Edelman examines how O.J.’s freedom when living in the safe (and very white) Brentwood, LA made him so spoiled that no one would say no to him — and his friends would even let him cheat when playing golf. He did everything he wanted, so if someone with preferential treatment can’t meet all his needs, frustration is inevitable. After marrying Nicole Brown (whom he seemed to think of as his beautiful white prize), O.J. became jealous, dangerous and monstrously abusive. Meanwhile, another type of brutal abuse was taking place in the country: African-American taxi driver Rodney King got beaten up by the police; 15-year-old black girl Latasha Harlins was shot in the head and killed by a female South-Korean store owner (who got released); and white people were oblivious (as always) to why black people would want to burn down a community that was clearly not theirs.
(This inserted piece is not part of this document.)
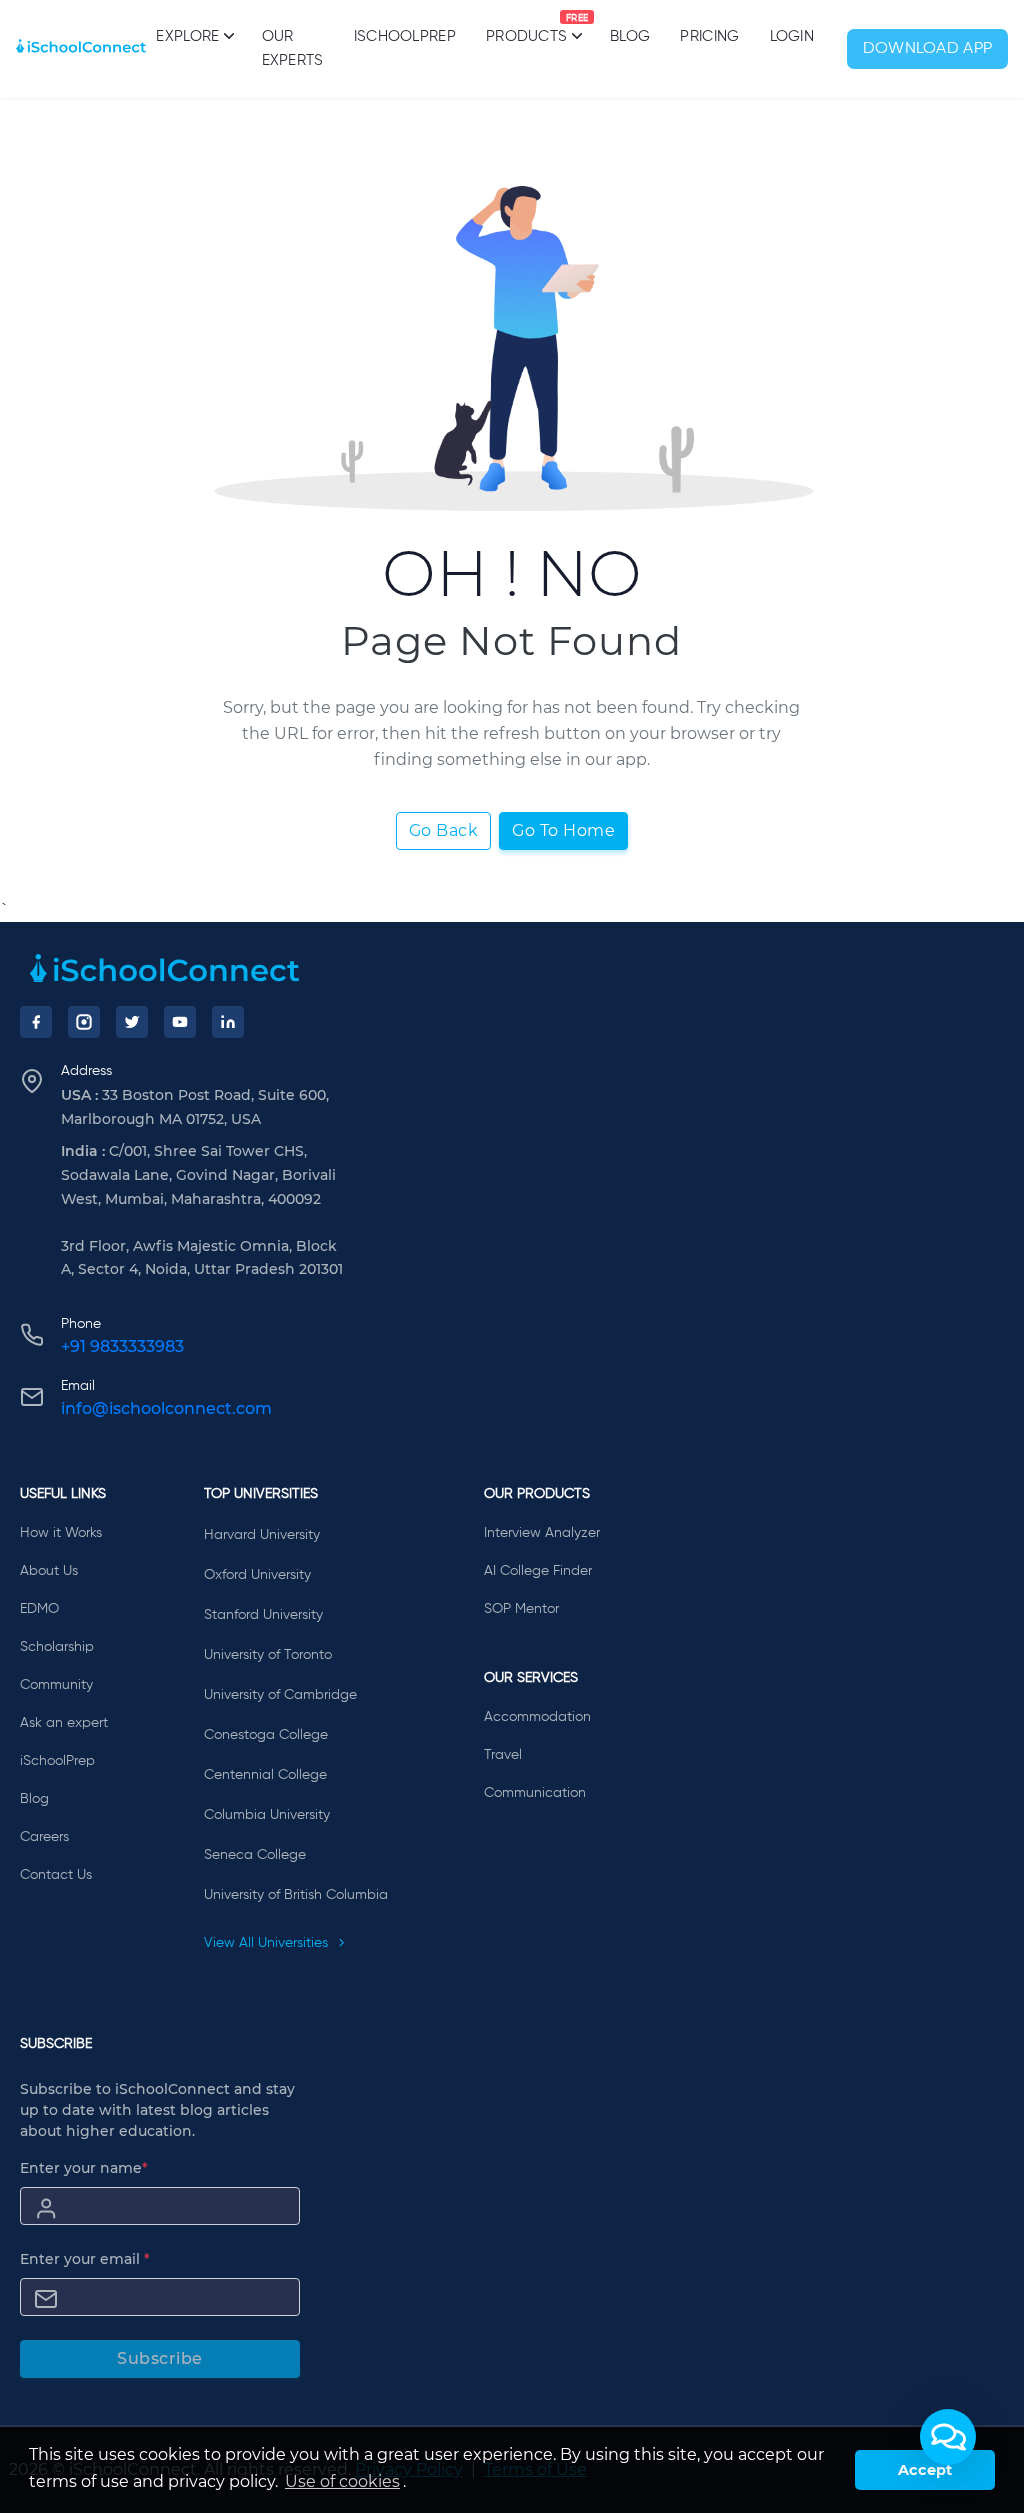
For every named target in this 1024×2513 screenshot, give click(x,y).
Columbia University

In fact, if there is a flaw in O.J.: Made in America, it is the way the film tries to construct a parallel between those two types of abuse. Not that it doesn’t make sense; on the contrary, they are intimately related. The problem is that the sudden jumps back and forth between them interrupts the flow of information sometimes and makes the documentary feel a bit jumpy. But this is a minor thing. Once we get to the murders and trials, the documentary becomes considerably more focused and presents consistent arguments to support an undeniable link between racism in America and how a murderer could be set free by a jury of his peers even when every single evidence against him was overwhelming. O.J.: Made in America is therefore a complex examination of both celebrity narcissism and racial inequality in America.
For the great irony in all of this is how the prosecutors’ search for impartial jurors led to a jury composed of mostly African Americans — among them eight women and a secret member of the Black Panthers who raised his fist in court. And how a rich black man (who always hated the fact he was black) got released as payback for the way black people have always been treated in America. And, of course, how a civil trial and a case of supposedly stolen memorabilia gave white people the best excuse to throw him in jail even if this time he didn’t do anything to deserve such a harsh verdict — and the recurrence of the number 33 was, if not a suggestion of revenge conspiracy, at least a clear indicator of the irony it entailed.
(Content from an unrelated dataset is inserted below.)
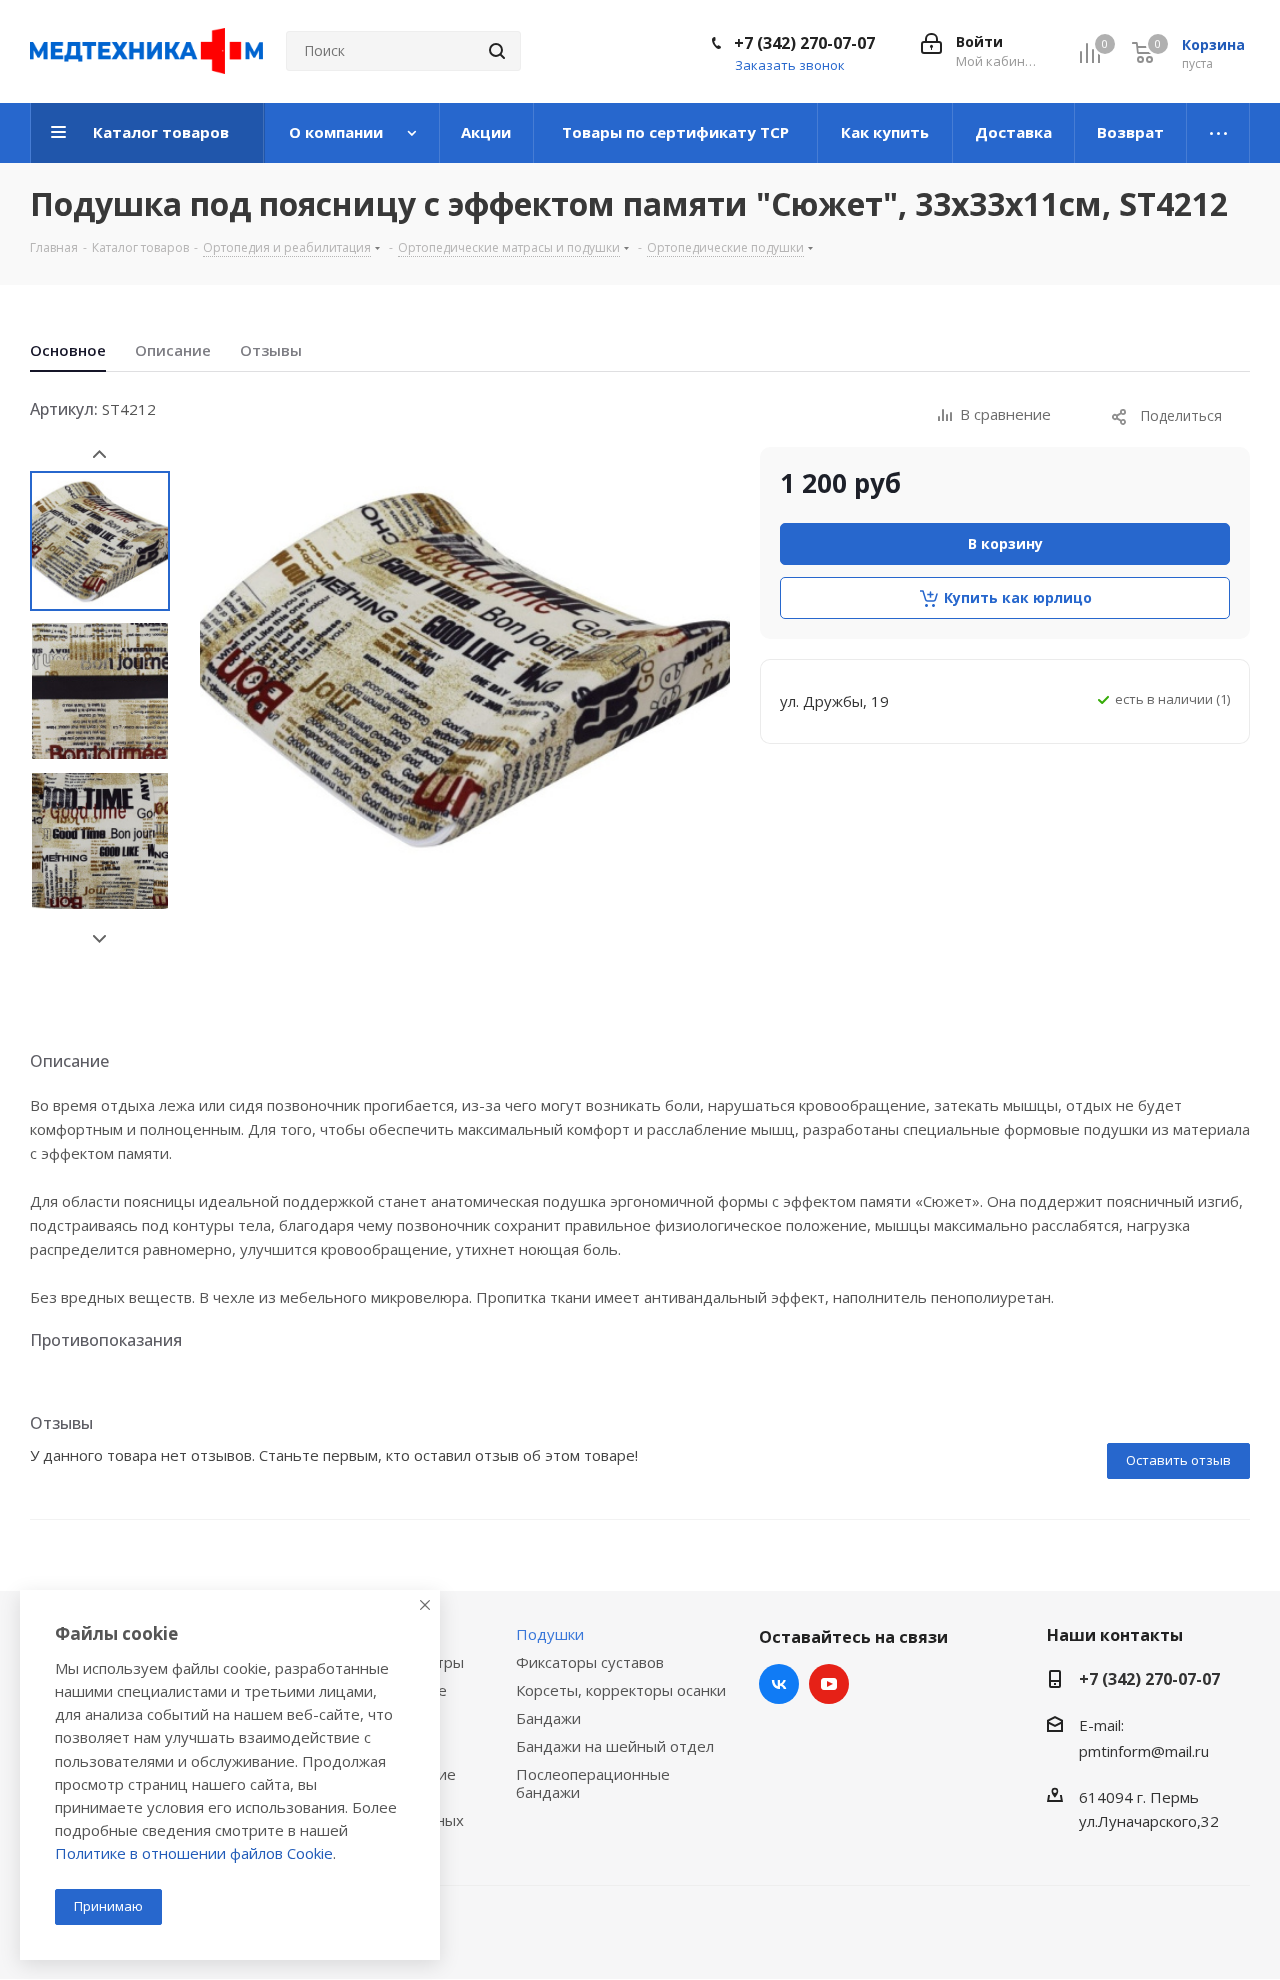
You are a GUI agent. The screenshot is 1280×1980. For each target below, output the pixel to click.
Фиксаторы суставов (590, 1662)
In short, this was basically a classic case of white people employing injustice (or, should I say, “white justice in America”) to obtain payback against African Americans, who were rejoicing in their outspoken use of dishonesty as an act of revenge against white people in the first place (“now you know how it feels,” we hear someone say) — that is, white people who have perpetuated racial inequality in the country for centuries. It is an endless, vicious cycle, and the fact that Edelman understands the full implications of that makes his film even more astute.
Using disturbing crime images and an expert sound design to illustrate the sounds of the stabbings, for instance, O.J.: Made in America is complete as a criminal dossier, presenting so many details and circumstances surrounding the case that it feels like an ultimate documentary about O.J. Simpson (to be watched back to back with The People v. O.J. Simpson: American Crime Story (2016)). And what it presents is so bizarre (as a character study) and essential (from a social perspective) that it must be seen to be believed.